Yusuf menilai publik wajar bertanya-tanya mengapa pola pengelolaan dana haji terkesan tidak sehat, ketika nilai manfaat digunakan sangat berlebihan sehingga terkesan Bipih murah, baru terungkap pada tahun 2023. Yusuf menilai hal ini menunjukkan pengawasan dana haji lemah.
"Padahal ada kewajiban BPKH untuk transparansi, ada KPHI (Komisi Pengawas Haji Indonesia), ada audit BPK. Ke depan tidak boleh terulang lagi, kenaikan bipih secara drastis seharusnya sejak awal sangat bisa dicegah, andai tak terhindarkan, kenaikan Bipih seharusnya dilakukan secara smooth, tidak naik secara sangat drastis seperti tahun 2023 dan 2024 ini," ujar dia.
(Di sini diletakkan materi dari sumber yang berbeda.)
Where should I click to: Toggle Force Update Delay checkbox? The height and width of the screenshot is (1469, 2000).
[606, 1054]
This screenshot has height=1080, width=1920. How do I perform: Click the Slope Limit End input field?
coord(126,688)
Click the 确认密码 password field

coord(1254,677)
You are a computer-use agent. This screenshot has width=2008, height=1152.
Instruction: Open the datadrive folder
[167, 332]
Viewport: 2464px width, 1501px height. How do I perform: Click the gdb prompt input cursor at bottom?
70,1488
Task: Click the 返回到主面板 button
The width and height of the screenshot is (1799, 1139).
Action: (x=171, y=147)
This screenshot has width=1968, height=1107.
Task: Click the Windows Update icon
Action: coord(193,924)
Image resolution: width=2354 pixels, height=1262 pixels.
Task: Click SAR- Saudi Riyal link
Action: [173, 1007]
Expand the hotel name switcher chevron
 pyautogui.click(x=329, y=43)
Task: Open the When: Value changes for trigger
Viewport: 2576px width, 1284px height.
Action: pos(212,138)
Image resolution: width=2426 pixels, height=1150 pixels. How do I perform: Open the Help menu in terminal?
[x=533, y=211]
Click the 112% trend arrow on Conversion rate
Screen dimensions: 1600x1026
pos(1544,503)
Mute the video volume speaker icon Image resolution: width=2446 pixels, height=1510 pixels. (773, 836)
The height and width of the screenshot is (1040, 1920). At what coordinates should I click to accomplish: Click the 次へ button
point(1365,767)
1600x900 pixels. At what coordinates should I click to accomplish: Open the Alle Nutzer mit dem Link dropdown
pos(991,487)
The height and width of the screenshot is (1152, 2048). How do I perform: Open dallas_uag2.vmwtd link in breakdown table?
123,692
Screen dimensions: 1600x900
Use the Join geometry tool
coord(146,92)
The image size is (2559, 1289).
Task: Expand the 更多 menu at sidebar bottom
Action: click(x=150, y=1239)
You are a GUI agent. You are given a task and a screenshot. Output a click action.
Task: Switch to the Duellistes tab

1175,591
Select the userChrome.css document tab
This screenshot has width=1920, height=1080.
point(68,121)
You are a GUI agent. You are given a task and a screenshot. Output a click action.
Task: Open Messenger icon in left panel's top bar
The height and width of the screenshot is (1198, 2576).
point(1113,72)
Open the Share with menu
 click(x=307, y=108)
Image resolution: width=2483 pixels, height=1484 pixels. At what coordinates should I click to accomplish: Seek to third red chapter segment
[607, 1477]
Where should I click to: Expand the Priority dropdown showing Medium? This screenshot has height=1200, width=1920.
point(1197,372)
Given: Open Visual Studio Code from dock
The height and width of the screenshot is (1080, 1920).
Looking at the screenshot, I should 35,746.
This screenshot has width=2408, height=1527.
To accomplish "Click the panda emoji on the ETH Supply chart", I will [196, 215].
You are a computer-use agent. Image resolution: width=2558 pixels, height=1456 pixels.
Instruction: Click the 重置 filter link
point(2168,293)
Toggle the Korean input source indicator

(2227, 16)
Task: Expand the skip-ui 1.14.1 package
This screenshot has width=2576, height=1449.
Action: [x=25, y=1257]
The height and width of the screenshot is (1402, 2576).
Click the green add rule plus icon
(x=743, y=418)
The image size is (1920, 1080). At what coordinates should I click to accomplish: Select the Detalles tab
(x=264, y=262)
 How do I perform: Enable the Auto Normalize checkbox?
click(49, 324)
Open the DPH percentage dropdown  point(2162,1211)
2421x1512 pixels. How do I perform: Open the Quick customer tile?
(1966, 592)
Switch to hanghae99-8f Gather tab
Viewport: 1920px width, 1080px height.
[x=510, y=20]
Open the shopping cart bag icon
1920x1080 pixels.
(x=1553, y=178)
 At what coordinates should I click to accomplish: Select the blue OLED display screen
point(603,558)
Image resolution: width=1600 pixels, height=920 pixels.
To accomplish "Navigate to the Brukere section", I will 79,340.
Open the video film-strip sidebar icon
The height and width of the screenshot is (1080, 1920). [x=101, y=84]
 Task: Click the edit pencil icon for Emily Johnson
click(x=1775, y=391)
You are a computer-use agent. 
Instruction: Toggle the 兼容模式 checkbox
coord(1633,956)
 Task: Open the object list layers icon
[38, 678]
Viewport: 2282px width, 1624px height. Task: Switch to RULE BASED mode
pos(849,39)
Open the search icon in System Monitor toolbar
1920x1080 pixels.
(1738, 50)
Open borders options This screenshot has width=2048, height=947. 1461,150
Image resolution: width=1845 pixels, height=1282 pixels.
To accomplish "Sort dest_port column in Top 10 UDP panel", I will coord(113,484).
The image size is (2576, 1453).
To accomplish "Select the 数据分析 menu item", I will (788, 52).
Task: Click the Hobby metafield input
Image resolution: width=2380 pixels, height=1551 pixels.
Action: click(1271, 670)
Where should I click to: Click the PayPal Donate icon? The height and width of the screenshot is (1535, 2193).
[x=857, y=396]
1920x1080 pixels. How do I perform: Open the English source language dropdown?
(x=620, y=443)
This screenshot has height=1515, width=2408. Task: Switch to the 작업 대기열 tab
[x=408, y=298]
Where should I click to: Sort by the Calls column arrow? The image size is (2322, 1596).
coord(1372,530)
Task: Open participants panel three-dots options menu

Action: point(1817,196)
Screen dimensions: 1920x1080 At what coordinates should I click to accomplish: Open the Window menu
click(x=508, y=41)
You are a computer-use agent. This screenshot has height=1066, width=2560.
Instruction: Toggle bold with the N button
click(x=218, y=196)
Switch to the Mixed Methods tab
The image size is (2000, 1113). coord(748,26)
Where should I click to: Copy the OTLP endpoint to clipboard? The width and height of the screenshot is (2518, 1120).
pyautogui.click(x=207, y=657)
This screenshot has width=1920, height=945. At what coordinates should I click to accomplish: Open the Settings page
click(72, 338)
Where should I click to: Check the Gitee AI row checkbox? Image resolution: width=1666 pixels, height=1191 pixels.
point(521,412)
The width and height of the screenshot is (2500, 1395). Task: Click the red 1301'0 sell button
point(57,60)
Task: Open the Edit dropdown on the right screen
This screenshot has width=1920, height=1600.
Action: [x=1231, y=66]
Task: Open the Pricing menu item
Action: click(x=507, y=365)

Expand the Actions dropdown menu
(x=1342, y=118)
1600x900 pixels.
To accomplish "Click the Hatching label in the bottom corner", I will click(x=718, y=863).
Yusuf menilai BPKH perlu melakukan reformasi dalam strategi investasi dana kelolaan haji. BPKH, kata dia, sebaiknya mulai melakukan investasi strategis di area jemaah haji selama ini dibebankan biaya tinggi, terutama investasi di maskapai penerbangan dan juga investasi di hotel - akomodasi, baik di Mekkah maupun di Madinah.
Contoh sederhana, kata dia, adalah dengan mencoba memulai kontrak akomodasi dibuat jangka panjang, sehingga ada kepastian harga sejak awal dan harga bisa lebih murah. Selama ini penerbangan haji dihitung 4x karena pesawat kosong setelah mengantar dan kosong saat berangkat menjemput, sehingga jemaah haji kita dibebankan biaya penerbangan yang jauh lebih mahal dari penerbangan reguler.
"Hal ini sudah lama terjadi tanpa ada perubahan berarti. Jika seandainya BPKH bisa melakukan investasi, jemaah kita akan sangat terbantu mendapatkan harga penerbangan yang lebih murah," tegas dia.
Terlebih dengan jemaah yang sangat besar, 220.000 ribu jemaah, daya tawar Indonesia dinilai sangat tinggi kepada Arab Saudi.
"Jemaah kita butuh naik haji ke Arab, tapi Arab juga butuh kehadiran jemaah haji kita yang memberi pendapatan tinggi bagi mereka," ujar Yusuf.
Dalam upaya perbaikan strategi ini, kata Yusuf, di sisi lain pemerintah juga harus meningkatkan diplomasi dan negosiasi ke pemerintah Arab Saudi. Diplomasi, kata Yusuf, masih bisa ditingkatkan seperti misalnya terkait biaya masyair, biaya visa, juga diplomasi agar Arab membantu akomodasi hingga penerbangan jemaah Indonesia.
"Juga yang krusial adalah bagaimana pemerintah memberantas para pemburu rente terutama di lingkaran pembuat kebijakan haji, yang berusaha mengeruk keuntungan di atas kerugian jemaah, baik dalam proses pengadaan penerbangan maupun akomodasi hingga katering," tegas Yusuf.
Belum ada tanggapan dari BPKH mengenai rekomendasi ini. Namun demikian, sebelumnya, BPKH memastikan keuangan masih tetap terjaga meski nilai manfaat yang akan dikucurkan pada Haji 2024 mencapai Rp8,2 triliun. Anggota Badan Pelaksana BPKH, Acep Riana Jayaprawira menyatakan BPKH akan menyanggupi kucuran dana nilai manfaat tersebut, meskipun pada praktiknya diperkirakan menombok sekitar Rp1,02 triliun.
"Sudah cukup baik proporsi untuk tahun depan," ujar Acep, usai Rapat di DPR, Senin kemarin.